黃 U+9EC3 and its related components are using the Taiwan MOE form with the center part using 田 with no protrusion, instead of 由 with a protrusion on top, which is not used in any Traditional Chinese communities before its introduction by Taiwan MOE. This form is more prone to be identified as incorrect especially for Traditional Chinese communities in Hong Kong SAR, Macau SAR, Singapore and Malaysia where the more popular form is 由. Some Taiwan font foundries also used 由 form.

For maximum cross-regional compatibility, 黃 U+9EC3 and its related components should be changed to use 由 with protrusion.
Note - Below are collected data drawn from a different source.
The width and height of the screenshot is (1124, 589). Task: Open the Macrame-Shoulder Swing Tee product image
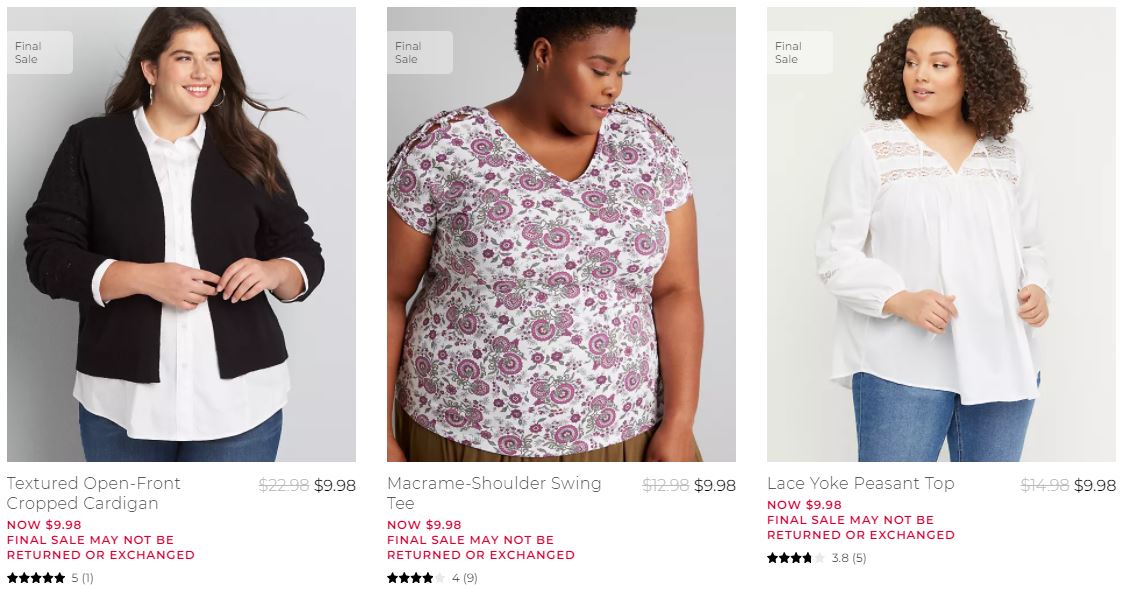coord(561,234)
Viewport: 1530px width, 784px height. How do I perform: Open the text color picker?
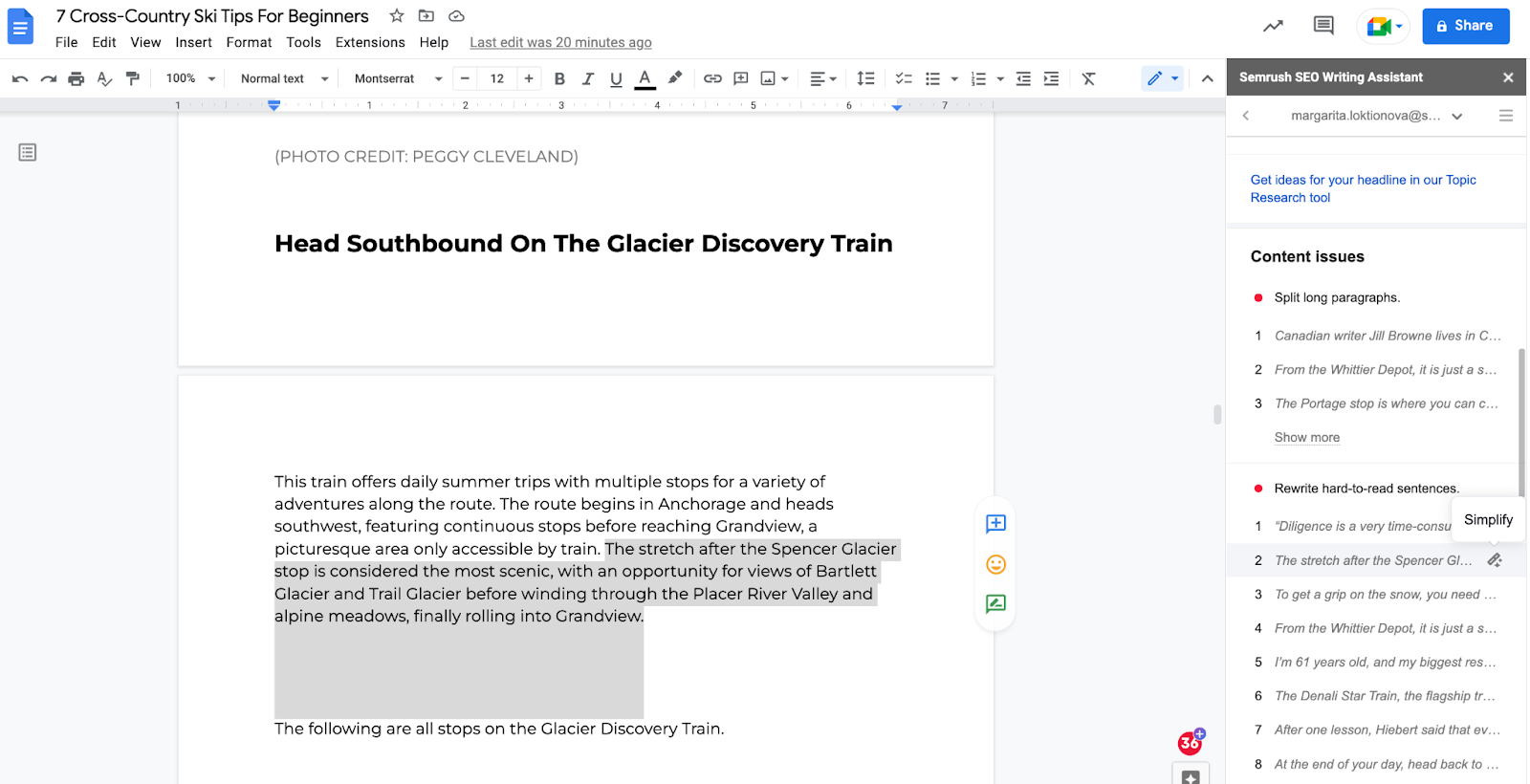click(645, 78)
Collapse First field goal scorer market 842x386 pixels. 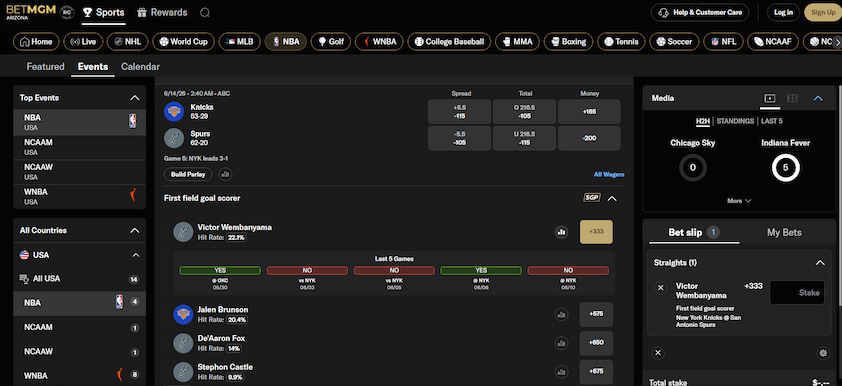click(612, 198)
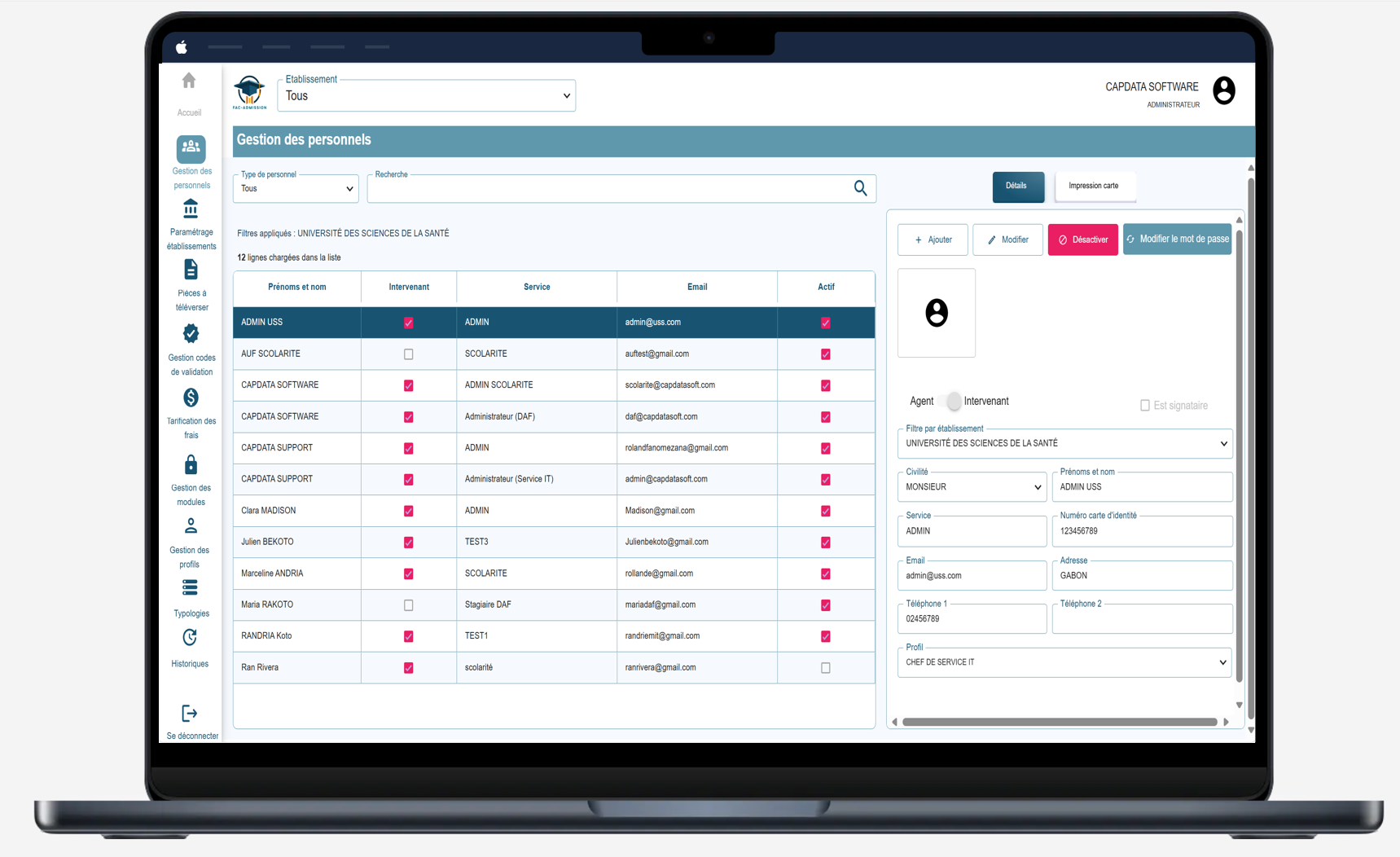Click the Historiques sidebar icon
The height and width of the screenshot is (857, 1400).
click(190, 638)
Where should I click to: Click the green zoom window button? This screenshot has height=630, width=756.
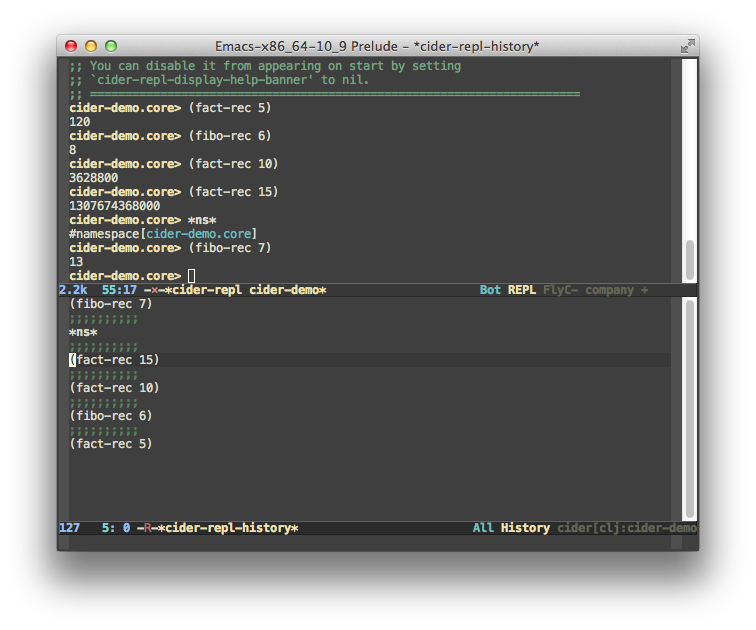[x=111, y=46]
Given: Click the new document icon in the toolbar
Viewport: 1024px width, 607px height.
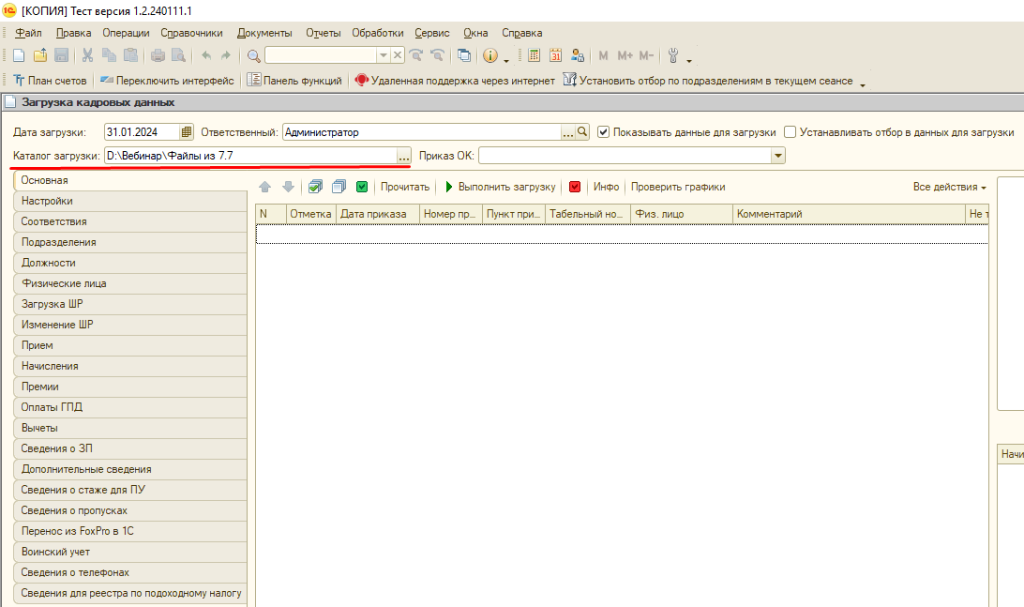Looking at the screenshot, I should click(19, 56).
Around half of the glyphs can be copied over from Plex Sans JP which has the correct form, and the rest just need slight modifications to pull the vertical stroke up. List of characters: 嚝壙嫹廣彉懭撗擴斢曠橫潢瀇熿爌獚獷璜矌磺礦穔穬簧纊蘣蘳蟥趪鄺鷬黃黈黌 Shown below TC on top and JP on bottom.

Suggest to change handwritten components to existing printing orthography

祺 U+797A/CID+3753 has a different 示 radical shape than the rest of 示 radicals. It would be wise to unify them. My personal suggestion is to copy the JP traditional form used by 祺 U+797A over to the rest of TC (as explained in the next section).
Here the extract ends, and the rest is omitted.